Bogus Earl who stole baby's ID jailed
The man assumed the identity of a nine-month-old boy called Christopher Edward Buckingham, who died in 1963, to perpetrate what a judge described as "wholesale identity theft".
In January, UK Immigration officials checked his passport at Calais and realised it had been obtained by deception.
He claimed to detectives he was a hereditary peer who sat in the House of Lords, but further checks revealed he had assumed the name using the same method as the professional killer in the novel The Day Of The Jackal.
Last month the man, whose ex-wife and two children also do not know his true identity, pleaded guilty to making an untrue statement for the purpose of obtaining a passport.
Today he was sentenced at Canterbury Crown Court by Judge Adele Williams, who criticised him for his "lack of remorse" and "active obstruction" of the authorities.
Trevor Wright, prosecuting, said the case appeared to be "fairly straight forward" at first when the man was arrested after arriving at Dover in a Swiss-registered car.
However, Mr Wright said that as the case unfolded, what emerged was a fraud which was "wicked and contemptible" and also "astonishing and complex".
He said police had found headed notepaper in the man's car with a crest referring to "Lord Buckingham" of Little Billing, Northamptonshire.

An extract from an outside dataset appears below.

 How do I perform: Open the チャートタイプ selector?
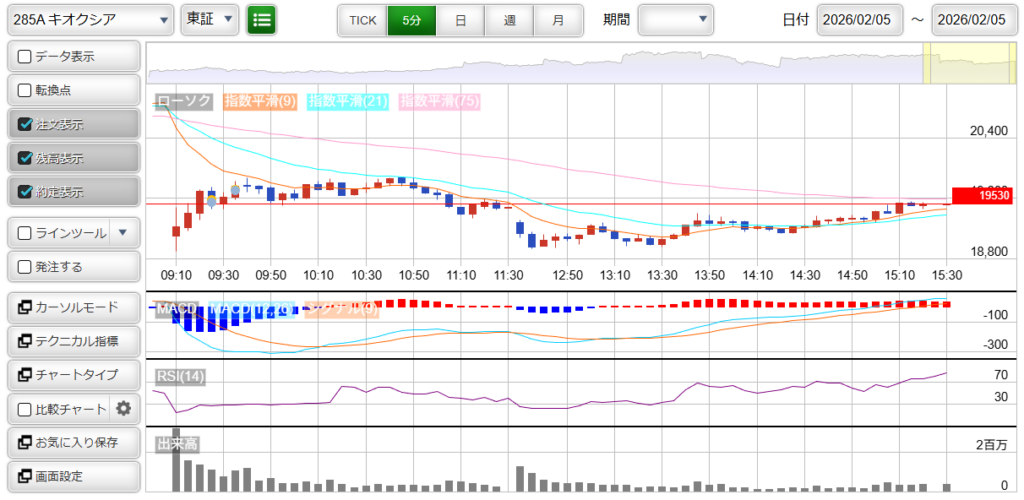72,375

Detectives discovered that the coat of arms used in the crest did indeed resemble that of the Duke of Buckingham.
However, despite the man's claims in interview that he was entitled to sit in the House of Lords, further checks unravelled the true story that the name Christopher Buckingham had been taken from a birth certificate.
Mr Wright told the court that the real Christopher Buckingham was born in 1962 in Lambeth, south London, but had died in a tragic incident in Bognor Regis the next year.
Detectives discovered that a chequebook, BT account and credit card used by the man were all registered in the name of Lord Buckingham.
He told police in interview that he had been born in Lambeth but said that he had travelled widely as a child and claimed his mother was born in 1952.
Mr Wright said that these statements showed that the man had failed with some "elementary arithmetic" because it would have made his mother 10 at the time of his birth.
Claims that he had been to Harrow and that both his parents had died in an air crash also proved to be false when police looked at Christopher Buckingham's actual background.
Mr Wright said that DNA analysis finally settled the matter when police contacted the mother of the dead child Audrey Wing, who is still alive and lives in Scotland.
She said her baby died on a caravan holiday on the south coast in a tragic accident.
Mr Wright said Mrs Wing was severely "traumatised" by the revelations that a man had been using her dead child's identity and a medical report revealed she was now subject to nightmares.